The same reasoning was adopted in the case of SILVERSTEIN v CHESONI(2002) KLR 867 – page 873 paras 20-40 and in UAP PROVINCIAL INSURANCE CO LTD v MICHAEL JOHN BECKET.

Finally, in a case which appears to be on all fours with this one, the case of R v MINISTER FOR FINANCE & OTHER CA Nai 93 of 2004,the Court of Appeal held:

“If a stay is not granted and the Appeal eventually succeeds, the appeal will only appear possible to have been rendered nugatory if the hearing of the main case has been concluded adversely to Cotecna both before the hearing of the appeal and before the completion of the contract.  If this happened, Cotecna would have its right of appeal against the judgment and the right to apply for stay of that judgment atthattime.”

Even under the principle established in the seminal case of WILSONv CHURCH (1879) 12 CH D 454 the intended appeal is not likely to be rendered nugatory on the facts of this case because if stay is not granted, Bivac will have an opportunity to proceed with its application for Judicial Review.  All the parties will then place all the facts before the court.  If the applicant is right, then the application for judicial review if heard before the Appeal will be dismissed and it will incur no further costs or anxiety.  On the other hand if Bivac succeeds the applicant will have the liberty to apply for a stay against the final order and pursue the appeal.  On the other hand if the appeal is heard before the Judicial Review application and the applicant succeeds, then that will stop all further proceedings.  Either way, the applicant suffers no loss which cannot be compensated by an order for costs.  Justice Ringera’s ruling in GLOBAL TOURS & TRAVEL LTD Misc C App 43 of 2000is distinguishable in view of the special facts and circumstances of this case and the fact that judicialreview is a special jurisdiction.

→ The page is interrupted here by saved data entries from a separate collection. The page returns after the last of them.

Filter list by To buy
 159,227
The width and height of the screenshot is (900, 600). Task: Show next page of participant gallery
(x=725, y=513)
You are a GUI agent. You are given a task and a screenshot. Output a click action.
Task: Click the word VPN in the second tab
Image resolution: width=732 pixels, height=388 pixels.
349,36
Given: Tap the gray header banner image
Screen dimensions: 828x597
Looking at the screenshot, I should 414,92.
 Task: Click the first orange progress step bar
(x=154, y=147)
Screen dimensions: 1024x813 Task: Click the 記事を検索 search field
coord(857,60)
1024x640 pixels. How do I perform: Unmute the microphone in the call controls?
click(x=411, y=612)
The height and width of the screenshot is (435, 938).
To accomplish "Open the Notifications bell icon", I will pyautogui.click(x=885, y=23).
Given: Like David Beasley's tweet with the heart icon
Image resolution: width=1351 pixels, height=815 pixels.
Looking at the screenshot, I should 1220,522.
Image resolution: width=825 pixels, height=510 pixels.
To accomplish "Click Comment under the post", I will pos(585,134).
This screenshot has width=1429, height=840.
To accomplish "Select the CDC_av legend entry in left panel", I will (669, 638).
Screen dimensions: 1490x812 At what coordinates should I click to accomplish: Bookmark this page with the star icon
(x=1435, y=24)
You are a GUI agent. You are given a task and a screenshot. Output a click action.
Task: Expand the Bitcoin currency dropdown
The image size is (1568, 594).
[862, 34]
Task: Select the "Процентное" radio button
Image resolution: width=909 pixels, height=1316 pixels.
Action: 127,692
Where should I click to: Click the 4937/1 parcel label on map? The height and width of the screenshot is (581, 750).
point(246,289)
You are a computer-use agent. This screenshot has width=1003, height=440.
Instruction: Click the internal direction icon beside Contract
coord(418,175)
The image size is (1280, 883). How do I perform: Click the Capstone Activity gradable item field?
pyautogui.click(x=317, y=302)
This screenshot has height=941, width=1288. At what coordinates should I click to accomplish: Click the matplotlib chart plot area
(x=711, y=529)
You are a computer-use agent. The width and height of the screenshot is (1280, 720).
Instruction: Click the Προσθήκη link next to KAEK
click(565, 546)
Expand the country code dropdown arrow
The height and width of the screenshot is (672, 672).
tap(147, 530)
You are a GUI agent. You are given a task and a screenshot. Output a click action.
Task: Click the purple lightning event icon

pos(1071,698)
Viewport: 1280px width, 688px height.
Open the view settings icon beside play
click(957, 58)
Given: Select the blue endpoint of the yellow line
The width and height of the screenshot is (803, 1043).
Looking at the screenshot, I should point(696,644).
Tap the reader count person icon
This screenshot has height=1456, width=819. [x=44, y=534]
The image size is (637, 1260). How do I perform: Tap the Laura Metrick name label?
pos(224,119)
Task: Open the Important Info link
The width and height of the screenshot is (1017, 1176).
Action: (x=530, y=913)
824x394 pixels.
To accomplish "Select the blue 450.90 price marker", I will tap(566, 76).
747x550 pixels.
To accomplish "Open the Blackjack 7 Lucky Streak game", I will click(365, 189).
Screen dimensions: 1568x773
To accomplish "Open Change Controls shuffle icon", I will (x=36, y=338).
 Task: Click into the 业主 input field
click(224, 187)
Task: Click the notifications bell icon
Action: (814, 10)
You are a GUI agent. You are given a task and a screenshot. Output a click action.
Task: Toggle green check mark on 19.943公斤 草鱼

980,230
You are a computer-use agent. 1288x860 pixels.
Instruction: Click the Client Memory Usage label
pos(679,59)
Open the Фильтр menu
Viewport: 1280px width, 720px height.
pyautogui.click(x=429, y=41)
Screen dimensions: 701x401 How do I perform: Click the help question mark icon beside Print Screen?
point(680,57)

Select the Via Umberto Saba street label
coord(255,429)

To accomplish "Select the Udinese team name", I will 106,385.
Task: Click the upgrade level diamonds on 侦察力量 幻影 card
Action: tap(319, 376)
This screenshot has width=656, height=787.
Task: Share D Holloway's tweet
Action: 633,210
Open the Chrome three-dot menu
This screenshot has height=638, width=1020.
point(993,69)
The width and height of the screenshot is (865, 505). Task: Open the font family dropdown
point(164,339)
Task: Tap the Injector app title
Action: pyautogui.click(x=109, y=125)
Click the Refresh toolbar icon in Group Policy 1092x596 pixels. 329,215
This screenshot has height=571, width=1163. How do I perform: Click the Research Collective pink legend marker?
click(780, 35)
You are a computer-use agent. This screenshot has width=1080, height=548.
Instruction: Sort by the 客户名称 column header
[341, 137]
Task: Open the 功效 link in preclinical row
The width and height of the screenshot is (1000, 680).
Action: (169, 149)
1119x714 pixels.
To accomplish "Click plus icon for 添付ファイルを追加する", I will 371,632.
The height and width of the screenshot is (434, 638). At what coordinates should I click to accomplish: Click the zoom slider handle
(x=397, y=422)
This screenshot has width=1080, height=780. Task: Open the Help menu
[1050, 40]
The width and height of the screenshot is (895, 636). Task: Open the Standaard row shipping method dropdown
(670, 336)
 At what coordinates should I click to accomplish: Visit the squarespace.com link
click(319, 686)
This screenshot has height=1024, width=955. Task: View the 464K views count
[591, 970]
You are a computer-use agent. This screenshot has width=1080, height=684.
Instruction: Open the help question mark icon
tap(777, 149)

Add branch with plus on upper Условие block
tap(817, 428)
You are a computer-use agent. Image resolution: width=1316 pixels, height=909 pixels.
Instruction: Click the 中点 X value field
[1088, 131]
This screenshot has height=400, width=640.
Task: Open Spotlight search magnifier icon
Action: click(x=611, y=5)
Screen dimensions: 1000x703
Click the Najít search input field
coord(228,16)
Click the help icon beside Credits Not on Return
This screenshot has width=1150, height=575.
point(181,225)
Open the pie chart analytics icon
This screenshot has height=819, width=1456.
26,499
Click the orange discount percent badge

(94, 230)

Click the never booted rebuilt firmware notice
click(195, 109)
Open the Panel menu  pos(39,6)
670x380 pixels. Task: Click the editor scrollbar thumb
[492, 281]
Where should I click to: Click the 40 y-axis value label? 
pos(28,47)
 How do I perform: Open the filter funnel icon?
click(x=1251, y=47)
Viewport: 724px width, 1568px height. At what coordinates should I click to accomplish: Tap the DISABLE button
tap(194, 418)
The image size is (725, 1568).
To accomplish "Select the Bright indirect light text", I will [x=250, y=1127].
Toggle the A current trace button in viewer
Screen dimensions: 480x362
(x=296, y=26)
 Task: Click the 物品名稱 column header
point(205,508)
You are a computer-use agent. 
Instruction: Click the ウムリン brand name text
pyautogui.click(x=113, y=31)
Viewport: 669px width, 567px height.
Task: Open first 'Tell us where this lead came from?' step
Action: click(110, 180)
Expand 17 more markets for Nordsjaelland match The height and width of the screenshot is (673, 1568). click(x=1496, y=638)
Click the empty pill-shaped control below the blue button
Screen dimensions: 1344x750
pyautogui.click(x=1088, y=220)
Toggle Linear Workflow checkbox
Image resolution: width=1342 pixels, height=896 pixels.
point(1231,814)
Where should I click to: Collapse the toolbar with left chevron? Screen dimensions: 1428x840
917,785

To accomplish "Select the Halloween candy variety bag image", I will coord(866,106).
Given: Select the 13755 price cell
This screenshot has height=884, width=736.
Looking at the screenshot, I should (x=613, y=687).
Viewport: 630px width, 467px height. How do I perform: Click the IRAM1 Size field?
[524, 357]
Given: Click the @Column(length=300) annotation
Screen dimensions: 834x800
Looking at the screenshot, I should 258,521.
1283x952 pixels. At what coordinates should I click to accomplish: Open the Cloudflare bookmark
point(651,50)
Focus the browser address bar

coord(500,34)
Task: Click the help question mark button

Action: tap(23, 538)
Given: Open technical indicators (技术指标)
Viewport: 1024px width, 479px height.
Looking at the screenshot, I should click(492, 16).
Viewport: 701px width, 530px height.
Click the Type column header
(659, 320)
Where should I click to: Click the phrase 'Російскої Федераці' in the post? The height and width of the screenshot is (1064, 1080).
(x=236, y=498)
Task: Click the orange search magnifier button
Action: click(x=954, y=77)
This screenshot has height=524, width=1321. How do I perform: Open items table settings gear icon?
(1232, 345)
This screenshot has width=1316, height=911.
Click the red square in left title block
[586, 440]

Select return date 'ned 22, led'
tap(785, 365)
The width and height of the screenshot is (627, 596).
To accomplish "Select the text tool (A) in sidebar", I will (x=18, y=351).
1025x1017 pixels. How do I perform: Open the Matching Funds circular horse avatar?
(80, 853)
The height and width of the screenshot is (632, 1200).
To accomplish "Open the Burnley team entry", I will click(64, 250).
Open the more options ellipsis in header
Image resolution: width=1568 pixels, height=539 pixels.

To conclude it is also important to stress that because judicial review is a special jurisdiction regard must be had to ensuring that the needs of good public administration alluded to in my earlier ruling in Bivac 1, when granting leave cannot justifiably be disregarded by the courts when invoking the jurisdiction.  On this ground as well I would – not grant stay – the challenged contract is for 3 years, and one year is about to expire.  The targeted body is entitled to plan its affairs and to make any lawful decision concerning the same matter as early as possible and even the applicant need to know its fate as early as possible.  The court process has a  responsibility to ensure that its decision is given within a reasonable time.  The applicant has also argued that since there is no prima facie breach of statutory duty or any public element in the matter before the Court this should have been determined summarily at the leave stage.  However judicial review is developing first and extending itself beyond the traditional targeted areas and grounds.  For example in the case of R v PANEL ON TAKE OVER AND MERGERS ex parte DATAFIN 1987 QB 815it was extended to a non statutory body ie. a self regulating body in the area of stock exchange and the House of Lords held that the court should not only look at the source of power (ie statute only) but also look at the nature of the power and whether the targeted body is performing a public function.  Determination on whether or not there is a public law element, in depth analysis on the validity of the grounds for courts intervention, and justiciability are not always matters suitable for the threshold stage.  Statutory under pinning is a matter of serious contest in some cases and this is one of them.

For the above reasons the application for stay is dismissed with costs.

DATED and delivered at Nairobi this 26th day of May 2006.